Simon Peter replied, ‘You are the Christ, the Son of the living God.’
–  Matthew 16:15-16

Last month we considered what it means that Jesus is the Christ.  Simon Peter, in responding to Jesus’ question, also declares that Jesus is “the Son of the living God.” The writer of the letter to the Hebrews says it like this: “Long ago, at many times and in many ways, God spoke to our fathers by the prophets, but in these last days he has spoken to us by his Son, whom he appointed the heir of all things, through whom also he created the world. He is the radiance of the glory of God and the exact imprint of his nature, and he upholds the universe by the word of his power.” (Hebrews 1:1-3).  So you can see that when we declare that Jesus is the Son of God, we are saying quite a bit about Him … 
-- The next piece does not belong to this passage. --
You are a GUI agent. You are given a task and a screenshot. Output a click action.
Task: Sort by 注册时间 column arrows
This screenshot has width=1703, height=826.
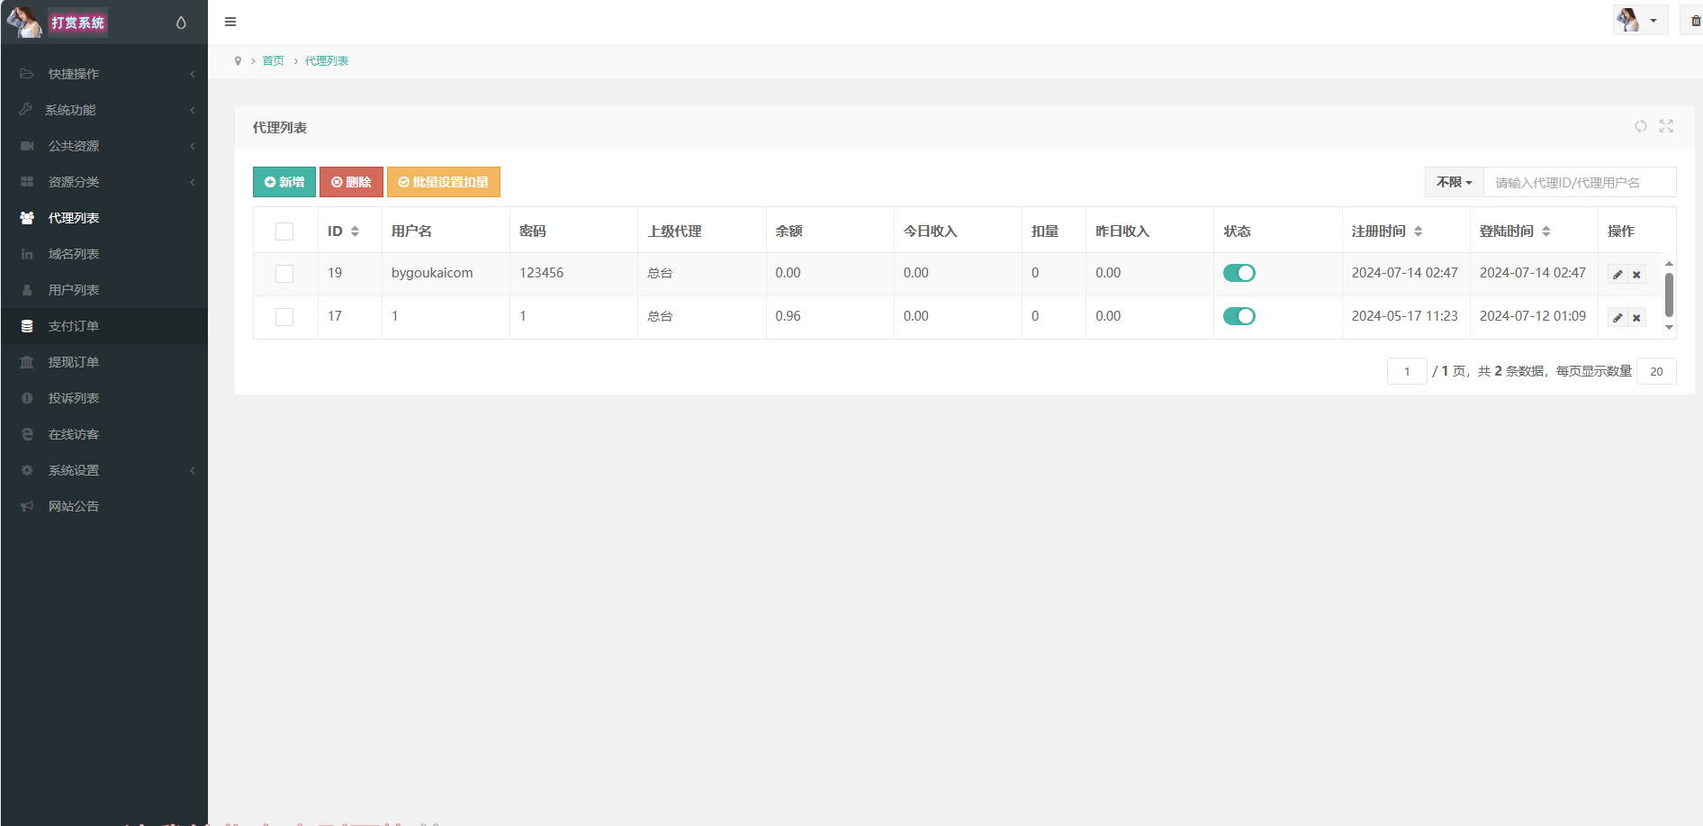tap(1418, 231)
In the Apostles Creed, we proclaim not only that Jesus is the Son of God (and all that comes with that), but that He is the only Son of the Father.  It is true that we are, by God’s grace, adopted children of God in Christ.  We are “sons” and “daughters” of God in this way.  But Christ alone is, as the Heidelberg Catechism says, “the eternal, natural Son of God.”  And it is Christ alone, the Son of God, who became man.  Jesus was just like us and at the same time not like us.  The fact that He is the Son of God and yet was willing to humble Himself and be born “in the likeness of men” as the apostle Paul says, and furthermore, that He was willing to die on the cross to save His people, has been the source of much reflection and praise over the last two thousand years! 

 One aspect of that reflection is captured in the Westminster Larger Catechism.  The pastors and theologians who wrote that document sought to answer this question: “Why is it necessary that Jesus should be God?”  They concluded the following: “It was requisite that the Mediator should be God, that he might sustain and keep the human nature from sinking under the infinite wrath of God, and the power of death; give worth and efficacy to his sufferings, obedience and intercession; and to satisfy God’s justice, procure his favor, purchase a peculiar people, give his Spirit to them, conquer all their enemies, and bring them to everlasting salvation.”  Put simply, we could not (and cannot) save ourselves because we are sinners and our nature as such makes it that we could never stand before God on our own merit.  Only the only Son of God could do that because He is God and so never sinned.  He was (and is) perfect and we are the beneficiaries of that reality.

 God so loved the world that He gave His only Son … Jesus the Christ … that whoever believes in Him will not perish but have everlasting life.  May you rejoice that the LORD has blessed you in such a way that you believe that Jesus Christ is the Son of God and that in Him you have become sons and daughters as well, children of the Father, servants of the King.